What's the carbon impact of a cup of tea? A roll of toilet paper? A text message? The World Cup? Engaging and solidly researched, How Bad Are Bananas considers everything from birth to death (literally, the carbon impact of both having a child and being cremated are included). It makes three basic assumptions: climate change is a big deal; it's caused by humans; and we can do something about it. While Earth's seven billion people combined obviously make an enormous footprint, understanding where carbon impact comes from can help you cut your carbon portion by a decent amount.

You need to pick your battles though, and keep things in perspective. If you're stressing over choosing to dry your hands with an electric-hand dryer or to use a paper towel, but doing it from an airport restroom before you board a trans-Atlantic flight, you might just be distracting yourself from exactly how much carbon is at stake with your transportation choices.

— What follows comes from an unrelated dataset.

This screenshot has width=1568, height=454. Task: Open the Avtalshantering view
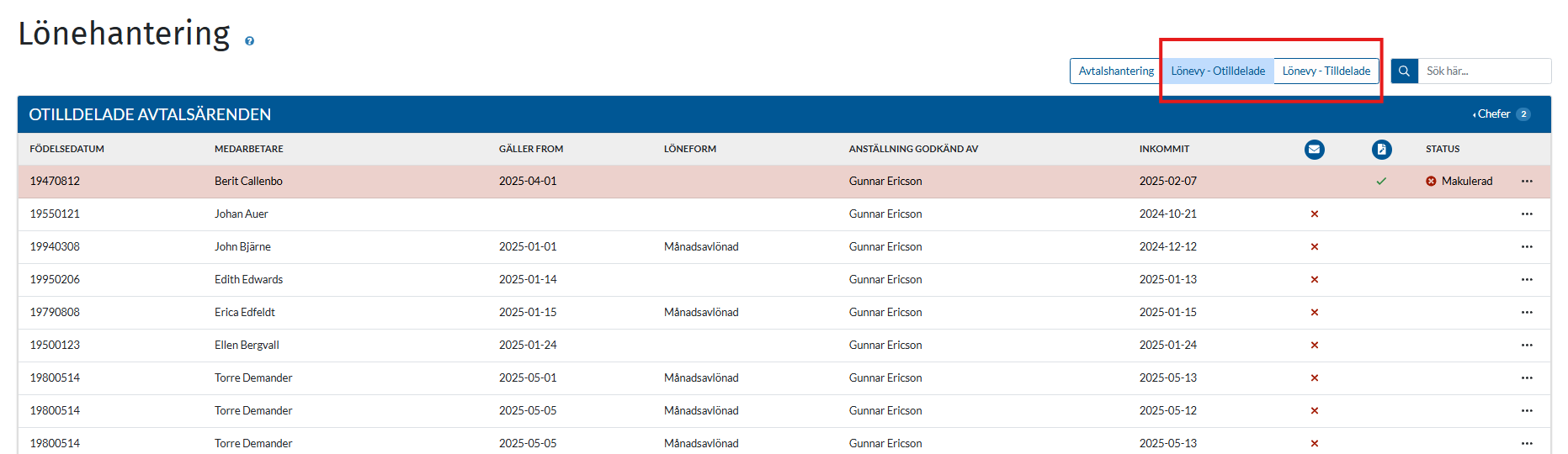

Similarly, if you're making the great low-carbon activity choice of cycling one mile to work, but pumping that bike by fueling your body with food that has been flown by air from across the globe, you're carbon impact goes way up. (Carbon impact-wise, you'd be better off driving a Hummer!) Two people cycling a mile on cheeseburger power have about the same footprint as commuting together in an efficient car.

So it really is all about choices, and knowing the total impact of those choices. For food choices, consider things such as farming method, transportation, packaging, refrigeration and one of the worst offenders, food waste. So how bad are bananas? Actually, they're pretty good. The only bad banana is the one you let rot. (p.s. Paper or plastic? Pick plastic.)